Both Sides Now
The FCC saw both the pros and cons of dealing with the D.C. federal appeals court last week. Cable operators, however, were happy with both outcomes.
The commission got hammered by a three-judge panel over its program carriage complaint decision in the Tennis Channel case. But the court showed the agency a little love on its pole attachment decision, upholding it against a challenge from utility companies.
While that was a good news/bad news scenario for the FCC, it was only good news for cable operators. A win in the Tennis Channel case would be a victory for Comcast, the nation’s top cable operator; meanwhile, the pole attachment decision eases their deployment of a new plant.
Between the serious First Amendment issues with the FCC’s carriage remedy expressed by Judge Brett Kavanaugh and the contract issues on which Judge Harry Edwards focused, the FCC appeared to have an uphill fight to keep its Tennis Channel decision from being remanded back.
In a 3-2 party line vote, the FCC last July upheld a judge’s ruling that Comcast discriminated against Tennis Channel by carrying it in a sports tier while carrying its co-owned Golf Channel and Versus (now NBC Sports Network) on a more widely viewed basic tier. Comcast appealed the decision to the FCC, then the court.
The FCC remedy was to provide Tennis Channel with the same level of distribution—whether that be basic or sports tier, or not carrying it at all—that it provided its co-owned channels.
Judges Kavanaugh and Edwards were joined by Judge Stephen Williams on the panel, but the former two asked most of the questions. Since judges often play devil’s advocate, it is hard to predict how they might come down on this case.
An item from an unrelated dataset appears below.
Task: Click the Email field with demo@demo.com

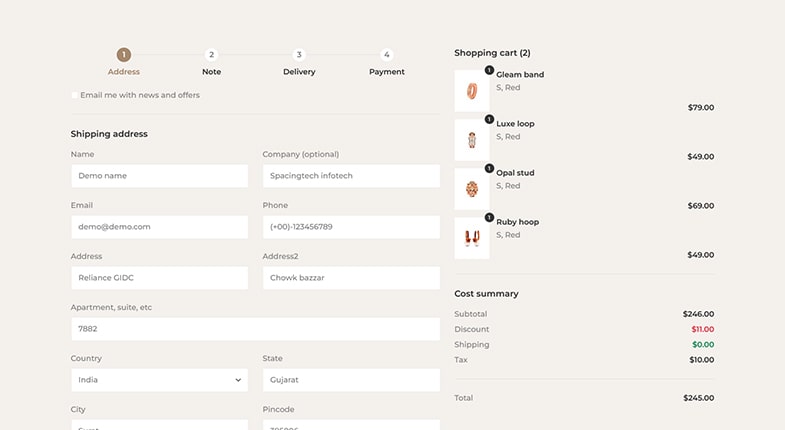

However, given that this is a conservative panel regarded as tough on the FCC, it may be a bit easier than usual to forecast.
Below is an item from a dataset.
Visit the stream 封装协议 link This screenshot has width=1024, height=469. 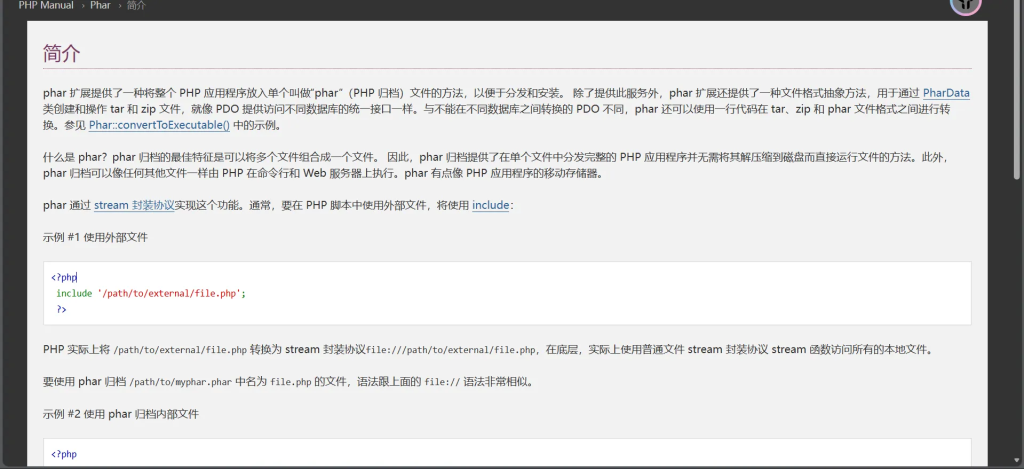click(134, 205)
The FCC argued that cable did not still have to have bottleneck control of a multichannel video programming distributor market for the anti-discrimination provision of the Cable Act to still hold sway, but that if the court found that a showing of bottleneck control was necessary, the court should give it a chance to prove that.
And the FCC could get its wish. Court watchers last week were expecting the judges to vacate the decision and remand it back to the FCC to demonstrate that Comcast’s move was anticompetitive.
But it was not all coal and switches for the commission. The same court found that the FCC had justified its decision to revise the pricing of pole attachments and putting a shot clock on localities for decisions.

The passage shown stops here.